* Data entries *

--- START ---

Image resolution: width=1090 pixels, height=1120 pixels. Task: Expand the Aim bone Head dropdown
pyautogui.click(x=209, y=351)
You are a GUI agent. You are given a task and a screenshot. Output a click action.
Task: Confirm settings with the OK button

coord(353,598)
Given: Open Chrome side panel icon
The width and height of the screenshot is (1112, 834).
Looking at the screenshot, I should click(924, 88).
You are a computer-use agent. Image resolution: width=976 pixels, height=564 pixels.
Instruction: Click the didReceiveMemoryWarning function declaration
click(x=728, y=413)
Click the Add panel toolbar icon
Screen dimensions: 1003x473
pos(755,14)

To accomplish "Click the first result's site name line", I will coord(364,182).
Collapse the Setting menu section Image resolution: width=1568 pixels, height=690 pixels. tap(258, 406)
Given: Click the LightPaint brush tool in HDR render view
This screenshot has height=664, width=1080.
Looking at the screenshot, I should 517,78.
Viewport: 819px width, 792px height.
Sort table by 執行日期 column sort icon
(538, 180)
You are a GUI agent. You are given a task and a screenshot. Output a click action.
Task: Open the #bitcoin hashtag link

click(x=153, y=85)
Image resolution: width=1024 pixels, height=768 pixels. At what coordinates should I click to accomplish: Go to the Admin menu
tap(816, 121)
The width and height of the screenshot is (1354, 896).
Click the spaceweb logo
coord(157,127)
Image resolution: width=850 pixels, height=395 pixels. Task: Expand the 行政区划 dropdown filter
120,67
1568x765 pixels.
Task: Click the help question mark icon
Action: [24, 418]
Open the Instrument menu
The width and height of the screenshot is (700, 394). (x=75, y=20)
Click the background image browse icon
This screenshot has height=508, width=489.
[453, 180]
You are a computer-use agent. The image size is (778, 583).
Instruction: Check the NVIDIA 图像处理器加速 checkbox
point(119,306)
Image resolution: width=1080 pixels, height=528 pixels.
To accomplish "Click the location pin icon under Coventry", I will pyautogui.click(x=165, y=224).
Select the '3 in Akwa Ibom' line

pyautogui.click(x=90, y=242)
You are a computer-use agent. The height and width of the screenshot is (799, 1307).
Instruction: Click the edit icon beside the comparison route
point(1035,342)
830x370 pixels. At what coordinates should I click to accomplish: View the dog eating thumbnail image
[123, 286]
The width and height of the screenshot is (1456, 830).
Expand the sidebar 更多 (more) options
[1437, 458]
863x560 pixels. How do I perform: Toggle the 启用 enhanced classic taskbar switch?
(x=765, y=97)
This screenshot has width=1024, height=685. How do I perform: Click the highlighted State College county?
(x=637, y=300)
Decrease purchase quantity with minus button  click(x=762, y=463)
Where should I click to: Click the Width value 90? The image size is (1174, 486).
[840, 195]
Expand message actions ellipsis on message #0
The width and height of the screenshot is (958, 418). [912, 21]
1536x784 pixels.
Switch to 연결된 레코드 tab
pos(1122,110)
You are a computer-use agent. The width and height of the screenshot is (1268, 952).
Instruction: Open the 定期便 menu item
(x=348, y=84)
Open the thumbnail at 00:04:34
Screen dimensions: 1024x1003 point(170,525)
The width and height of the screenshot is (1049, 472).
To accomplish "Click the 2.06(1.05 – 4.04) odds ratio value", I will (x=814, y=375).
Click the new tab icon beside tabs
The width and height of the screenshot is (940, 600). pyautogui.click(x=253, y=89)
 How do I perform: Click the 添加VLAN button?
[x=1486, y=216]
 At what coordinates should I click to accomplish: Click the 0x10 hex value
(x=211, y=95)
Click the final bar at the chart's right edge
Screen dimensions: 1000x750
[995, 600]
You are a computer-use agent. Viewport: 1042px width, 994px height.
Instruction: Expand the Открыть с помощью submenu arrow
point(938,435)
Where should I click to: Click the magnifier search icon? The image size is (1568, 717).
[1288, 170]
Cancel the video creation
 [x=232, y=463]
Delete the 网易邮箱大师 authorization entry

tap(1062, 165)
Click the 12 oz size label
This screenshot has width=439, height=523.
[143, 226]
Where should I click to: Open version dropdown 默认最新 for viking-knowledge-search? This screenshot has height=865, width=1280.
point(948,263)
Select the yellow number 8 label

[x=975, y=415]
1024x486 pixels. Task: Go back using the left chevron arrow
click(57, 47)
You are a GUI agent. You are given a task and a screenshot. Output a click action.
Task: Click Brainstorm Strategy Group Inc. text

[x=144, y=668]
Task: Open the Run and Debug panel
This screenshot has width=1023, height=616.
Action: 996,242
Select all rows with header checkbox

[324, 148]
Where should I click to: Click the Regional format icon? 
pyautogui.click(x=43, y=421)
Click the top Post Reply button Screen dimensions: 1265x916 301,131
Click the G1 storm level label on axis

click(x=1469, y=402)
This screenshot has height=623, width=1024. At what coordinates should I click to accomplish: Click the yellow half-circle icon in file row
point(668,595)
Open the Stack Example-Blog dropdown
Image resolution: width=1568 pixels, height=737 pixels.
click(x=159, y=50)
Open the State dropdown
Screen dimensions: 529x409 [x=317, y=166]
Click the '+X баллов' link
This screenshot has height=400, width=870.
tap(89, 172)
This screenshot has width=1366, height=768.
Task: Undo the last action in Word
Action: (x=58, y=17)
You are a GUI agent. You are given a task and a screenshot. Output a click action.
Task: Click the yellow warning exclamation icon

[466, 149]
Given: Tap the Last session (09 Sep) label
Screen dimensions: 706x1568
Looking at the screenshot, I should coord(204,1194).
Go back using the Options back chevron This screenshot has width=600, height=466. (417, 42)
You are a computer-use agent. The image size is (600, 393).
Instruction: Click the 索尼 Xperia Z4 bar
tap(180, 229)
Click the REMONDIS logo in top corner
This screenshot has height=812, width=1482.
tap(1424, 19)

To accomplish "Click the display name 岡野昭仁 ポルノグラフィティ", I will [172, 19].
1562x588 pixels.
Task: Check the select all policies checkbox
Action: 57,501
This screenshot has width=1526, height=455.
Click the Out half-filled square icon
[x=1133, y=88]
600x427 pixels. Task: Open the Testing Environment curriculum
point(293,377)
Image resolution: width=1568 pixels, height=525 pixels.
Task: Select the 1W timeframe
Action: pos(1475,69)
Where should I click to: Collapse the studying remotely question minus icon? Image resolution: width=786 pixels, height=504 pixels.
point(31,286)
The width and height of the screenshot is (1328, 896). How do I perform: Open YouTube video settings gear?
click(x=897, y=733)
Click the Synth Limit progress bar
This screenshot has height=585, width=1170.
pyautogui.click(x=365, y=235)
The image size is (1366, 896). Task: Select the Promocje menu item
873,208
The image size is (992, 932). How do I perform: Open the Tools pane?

--- END ---

* YOUR OBJECTIVE *
Write out every entry verbatim.

* COMPLETED EXERCISE *
Image resolution: width=1090 pixels, height=1120 pixels. Task: Expand the Aim bone Head dropdown
pyautogui.click(x=209, y=351)
You are a GUI agent. You are given a task and a screenshot. Output a click action.
Task: Confirm settings with the OK button

coord(353,598)
Given: Open Chrome side panel icon
The width and height of the screenshot is (1112, 834).
Looking at the screenshot, I should click(924, 88).
You are a computer-use agent. Image resolution: width=976 pixels, height=564 pixels.
Instruction: Click the didReceiveMemoryWarning function declaration
click(x=728, y=413)
Click the Add panel toolbar icon
Screen dimensions: 1003x473
pos(755,14)

To accomplish "Click the first result's site name line", I will coord(364,182).
Collapse the Setting menu section Image resolution: width=1568 pixels, height=690 pixels. tap(258, 406)
Given: Click the LightPaint brush tool in HDR render view
This screenshot has height=664, width=1080.
Looking at the screenshot, I should 517,78.
Viewport: 819px width, 792px height.
Sort table by 執行日期 column sort icon
(538, 180)
You are a GUI agent. You are given a task and a screenshot. Output a click action.
Task: Open the #bitcoin hashtag link

click(x=153, y=85)
Image resolution: width=1024 pixels, height=768 pixels. At what coordinates should I click to accomplish: Go to the Admin menu
tap(816, 121)
The width and height of the screenshot is (1354, 896).
Click the spaceweb logo
coord(157,127)
Image resolution: width=850 pixels, height=395 pixels. Task: Expand the 行政区划 dropdown filter
120,67
1568x765 pixels.
Task: Click the help question mark icon
Action: [24, 418]
Open the Instrument menu
The width and height of the screenshot is (700, 394). (x=75, y=20)
Click the background image browse icon
This screenshot has height=508, width=489.
[453, 180]
You are a computer-use agent. The image size is (778, 583).
Instruction: Check the NVIDIA 图像处理器加速 checkbox
point(119,306)
Image resolution: width=1080 pixels, height=528 pixels.
To accomplish "Click the location pin icon under Coventry", I will pyautogui.click(x=165, y=224).
Select the '3 in Akwa Ibom' line

pyautogui.click(x=90, y=242)
You are a computer-use agent. The height and width of the screenshot is (799, 1307).
Instruction: Click the edit icon beside the comparison route
point(1035,342)
830x370 pixels. At what coordinates should I click to accomplish: View the dog eating thumbnail image
[123, 286]
The width and height of the screenshot is (1456, 830).
Expand the sidebar 更多 (more) options
[1437, 458]
863x560 pixels. How do I perform: Toggle the 启用 enhanced classic taskbar switch?
(x=765, y=97)
This screenshot has width=1024, height=685. How do I perform: Click the highlighted State College county?
(x=637, y=300)
Decrease purchase quantity with minus button  click(x=762, y=463)
Where should I click to: Click the Width value 90? The image size is (1174, 486).
[840, 195]
Expand message actions ellipsis on message #0
The width and height of the screenshot is (958, 418). [912, 21]
1536x784 pixels.
Switch to 연결된 레코드 tab
pos(1122,110)
You are a computer-use agent. The width and height of the screenshot is (1268, 952).
Instruction: Open the 定期便 menu item
(x=348, y=84)
Open the thumbnail at 00:04:34
Screen dimensions: 1024x1003 point(170,525)
The width and height of the screenshot is (1049, 472).
To accomplish "Click the 2.06(1.05 – 4.04) odds ratio value", I will (x=814, y=375).
Click the new tab icon beside tabs
The width and height of the screenshot is (940, 600). pyautogui.click(x=253, y=89)
 How do I perform: Click the 添加VLAN button?
[x=1486, y=216]
 At what coordinates should I click to accomplish: Click the 0x10 hex value
(x=211, y=95)
Click the final bar at the chart's right edge
Screen dimensions: 1000x750
[995, 600]
You are a computer-use agent. Viewport: 1042px width, 994px height.
Instruction: Expand the Открыть с помощью submenu arrow
point(938,435)
Where should I click to: Click the magnifier search icon? The image size is (1568, 717).
[1288, 170]
Cancel the video creation
 [x=232, y=463]
Delete the 网易邮箱大师 authorization entry

tap(1062, 165)
Click the 12 oz size label
This screenshot has width=439, height=523.
[143, 226]
Where should I click to: Open version dropdown 默认最新 for viking-knowledge-search? This screenshot has height=865, width=1280.
point(948,263)
Select the yellow number 8 label

[x=975, y=415]
1024x486 pixels. Task: Go back using the left chevron arrow
click(57, 47)
You are a GUI agent. You are given a task and a screenshot. Output a click action.
Task: Click Brainstorm Strategy Group Inc. text

[x=144, y=668]
Task: Open the Run and Debug panel
This screenshot has width=1023, height=616.
Action: 996,242
Select all rows with header checkbox

[324, 148]
Where should I click to: Click the Regional format icon? 
pyautogui.click(x=43, y=421)
Click the top Post Reply button Screen dimensions: 1265x916 301,131
Click the G1 storm level label on axis

click(x=1469, y=402)
This screenshot has height=623, width=1024. At what coordinates should I click to accomplish: Click the yellow half-circle icon in file row
point(668,595)
Open the Stack Example-Blog dropdown
Image resolution: width=1568 pixels, height=737 pixels.
click(x=159, y=50)
Open the State dropdown
Screen dimensions: 529x409 [x=317, y=166]
Click the '+X баллов' link
This screenshot has height=400, width=870.
tap(89, 172)
This screenshot has width=1366, height=768.
Task: Undo the last action in Word
Action: (x=58, y=17)
You are a GUI agent. You are given a task and a screenshot. Output a click action.
Task: Click the yellow warning exclamation icon

[466, 149]
Given: Tap the Last session (09 Sep) label
Screen dimensions: 706x1568
Looking at the screenshot, I should coord(204,1194).
Go back using the Options back chevron This screenshot has width=600, height=466. (417, 42)
You are a computer-use agent. The image size is (600, 393).
Instruction: Click the 索尼 Xperia Z4 bar
tap(180, 229)
Click the REMONDIS logo in top corner
This screenshot has height=812, width=1482.
tap(1424, 19)

To accomplish "Click the display name 岡野昭仁 ポルノグラフィティ", I will [172, 19].
1562x588 pixels.
Task: Check the select all policies checkbox
Action: 57,501
This screenshot has width=1526, height=455.
Click the Out half-filled square icon
[x=1133, y=88]
600x427 pixels. Task: Open the Testing Environment curriculum
point(293,377)
Image resolution: width=1568 pixels, height=525 pixels.
Task: Select the 1W timeframe
Action: pos(1475,69)
Where should I click to: Collapse the studying remotely question minus icon? Image resolution: width=786 pixels, height=504 pixels.
point(31,286)
The width and height of the screenshot is (1328, 896). How do I perform: Open YouTube video settings gear?
click(x=897, y=733)
Click the Synth Limit progress bar
This screenshot has height=585, width=1170.
pyautogui.click(x=365, y=235)
The image size is (1366, 896). Task: Select the Promocje menu item
873,208
The image size is (992, 932). How do I perform: Open the Tools pane?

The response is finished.